Generate 10 rows of CSV data:

testdatax -o users.csv -f csv -s schema.json -r 10

Generate 1000 rows of Parquet data with debug output:

testdatax -o large_dataset.parquet -f parquet -s users_schema.json -r 1000 -d

Generate JSON data with default row count (10):

testdatax -o data.json -f json -s schema.json

Generate ORC file with specific schema:

testdatax -o analytics.orc -f orc -s analytics_schema.json -r 100

Generate MySQL with default row count (1000), table_name as 'default':

testdatax -o default.sql -f mysql -r 1000

Generate MSSQL with default row count (1000), table_name as 'mstest':

testdatax -o mstest.sql -f mssql -r 1000

Generate Oracle with default row count (1000), table_name as 'oracle':

datagen -o oracle.sql -f oracle -r 1000

Each command consists of:

  • -o, --output: Specify the output file path and name
  • -f, --format: Output format (csv, json, orc, parquet, mysql, mssql, oracle)
  • -s, --schema: Path to your schema definition file
  • -r, --rows: Number of rows to generate (optional, defaults to 10)
  • -d, --debug: Enable debug logging (optional)

Schema Example

{
  "username": {
    "type": "string",
    "faker": "name"
  },
  "date_joined": {
    "type": "datetime"
  },
  "date": {
    "type": "date"
  },
  "age": {
    "type": "integer",
    "min": 18,
    "max": 99
  },
  "is_active": {
    "type": "boolean"
  },
  "float": {
    "type": "float"
  },
  "uuid": {
    "type": "uuid"
  },
  "status": {
    "type": "enum",
    "values": ["active", "inactive", "pending"]
  }
}

Schema Configuration

The schema file defines the structure and constraints of your generated data. Each field in the schema can have the following properties:

Basic Field Properties

  • type: (required) The data type of the field
  • nullable: (optional) Boolean to allow null values (default: false)
  • unique: (optional) Boolean to ensure unique values (default: false)

Type-Specific Properties

String Fields

{
  "username": {
    "type": "string",
    "min_length": 5,
    "max_length": 20,
    "faker": "user_name"  // Use faker to generate realistic data
  },
  "description": {
    "type": "text",
    "min_length": 100,
    "max_length": 500
  }
}

Numeric Fields

{
  "age": {
    "type": "integer",
    "min": 18,
    "max": 99
  },
  "score": {
    "type": "float",
    "min": 0.0,
    "max": 100.0,
    "precision": 2
  }
}

Date and Time Fields

{
  "created_at": {
    "type": "datetime",
    "start_date": "2020-01-01",
    "end_date": "2023-12-31"
  },
  "birth_date": {
    "type": "date",
    "format": "%Y-%m-%d"

# Data section

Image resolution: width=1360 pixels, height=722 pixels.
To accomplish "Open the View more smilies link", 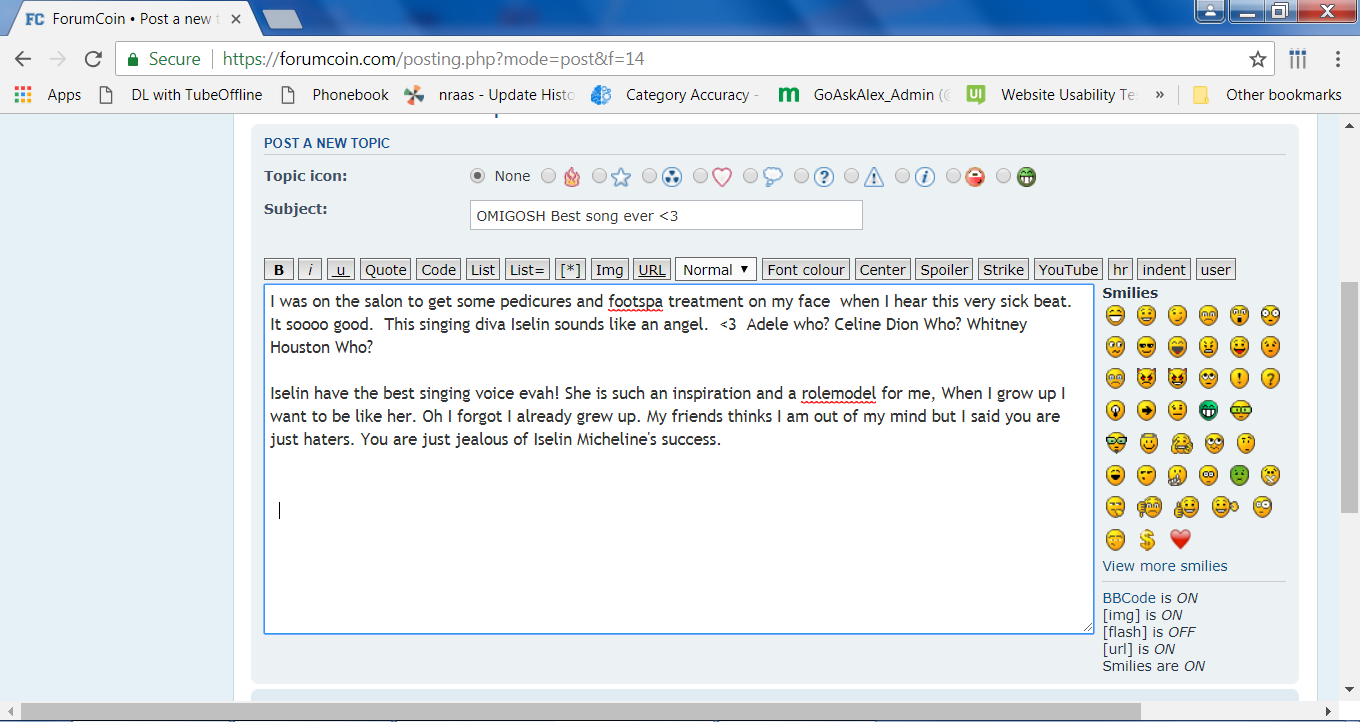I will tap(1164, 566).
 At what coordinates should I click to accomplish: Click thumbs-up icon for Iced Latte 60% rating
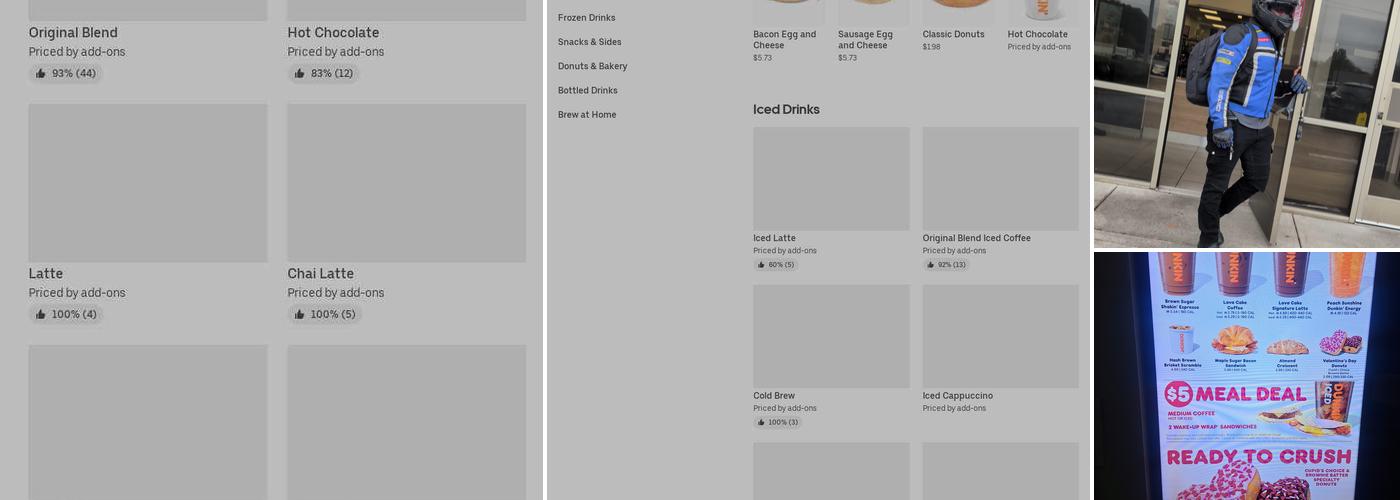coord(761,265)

# Written instruction A
Answer these questions from the test-data generator documentation, each on its own line:
(i) Which output formats does the -f option accept?
(ii) What is the default value of the nullable property?
(iii) Which values does the schema example list for the status field?
# Written instruction B
Return the part of the test-data generator documentation from "Generate MSSQL with" up to and including "mysql, mssql, oracle)", copied character for character.
The material comes from a different source than the text.

# Correct response A
(i) csv, json, orc, parquet, mysql, mssql, oracle
(ii) false
(iii) "active", "inactive", "pending"

# Correct response B
Generate MSSQL with default row count (1000), table_name as 'mstest':

testdatax -o mstest.sql -f mssql -r 1000

Generate Oracle with default row count (1000), table_name as 'oracle':

datagen -o oracle.sql -f oracle -r 1000

Each command consists of:

  • -o, --output: Specify the output file path and name
  • -f, --format: Output format (csv, json, orc, parquet, mysql, mssql, oracle)